■ EXTRAIT SOURCE:
------------------------------
Également interrogé, le directeur général de la Semaf, Branko Borikic, n’a pas souhaité répondre à nos questions. Il a simplement estimé, par mail, qu’il n’avait « pas à contrôler les frais de représentation de [sa] hiérarchie ».
La maire PS de Fresnes, Marie Chavanon, qui a pris la succession de Jean-Jacques Bridey à la présidence de la Semaf, avait quant à elle dénoncé, le 1er novembre 2018, dans un post Facebook, que les « sommes dépensées en réceptions et restaurants [étaient] trop importantes compte tenu des activités et des enjeux locaux ». « Le détail des notes de restaurant révélé par la presse montre de la part du Député une accoutumance au luxe absolument indécente », écrivait-elle alors. Le 25 février suivant, l’association Anticor saisissait le procureur de la République de Créteil.
Avant que Mediapart ne révèle les folles dépenses du député, ainsi que le double remboursement dont il a bénéficié pour une partie d’entre elles, ce dernier était déjà soupçonné d’avoir cumulé les indemnités de ses différents mandats au-delà des plafonds autorisés par la loi. Il aurait ainsi indûment touché 100 000 euros (lire notre enquête sur le sujet ici).
------------------------------
■ DONNÉES ENREGISTRÉES:
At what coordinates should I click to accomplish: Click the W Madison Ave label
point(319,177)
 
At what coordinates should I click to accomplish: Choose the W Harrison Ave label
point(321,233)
------------------------------
■ TRAVAIL À FAIRE:
1/ Relevez tous les noms de personnes cités dans l'extrait sur la Semaf.
2/ Pour chaque affirmation, dites si l'extrait sur la Semaf la confirme, par oui ou non, en citant mot pour mot le passage qui tranche. (a) Branko Borikic a accepté de répondre aux questions. (b) L'association Anticor a saisi le procureur de la République de Créteil. (c) Le député aurait indûment touché 50 000 euros.
3/ Poursuivez l'extrait sur la Semaf à la suite de sa dernière phrase.

■ RÉPONSES ATTENDUES:
1/ Branko Borikic, Marie Chavanon, Jean-Jacques Bridey

2/
(a) Non : « n’a pas souhaité répondre à nos questions »
(b) Oui : « l’association Anticor saisissait le procureur de la République de Créteil »
(c) Non : « Il aurait ainsi indûment touché 100 000 euros »

3/
Fin 2017, le parquet de Créteil avait ouvert une enquête préliminaire pour de possibles faits de concussion – à savoir la perception illicite par un agent public de sommes indues – à la suite d’un signalement de la Haute Autorité pour la transparence de la vie publique (HATVP), qui est notamment chargée du contrôle du patrimoine des élus. Selon nos informations, le dossier est désormais entre les mains du Parquet national financier (PNF).
Entre-temps, Jean-Jacques Bridey a perdu un poste qui lui tenait très à cœur : la présidence de la commission de la défense nationale et des forces armées à l’Assemblée, qu’il occupait depuis son élection en juin 2017. Il est le seul président de commission à ne pas avoir été reconduit lors des élections de mi-mandat, qui se sont tenues le 24 juillet, en pleine affaire François de Rugy, au Palais-Bourbon. Au dire de plusieurs membres de la majorité, les affaires n’expliquent pas à elles seules son éviction, ses relations avec ses commissaires étant pour le moins tendues. Mais de l’aveu de tous, les ennuis judiciaires du marcheur n’ont pas arrangé les choses. »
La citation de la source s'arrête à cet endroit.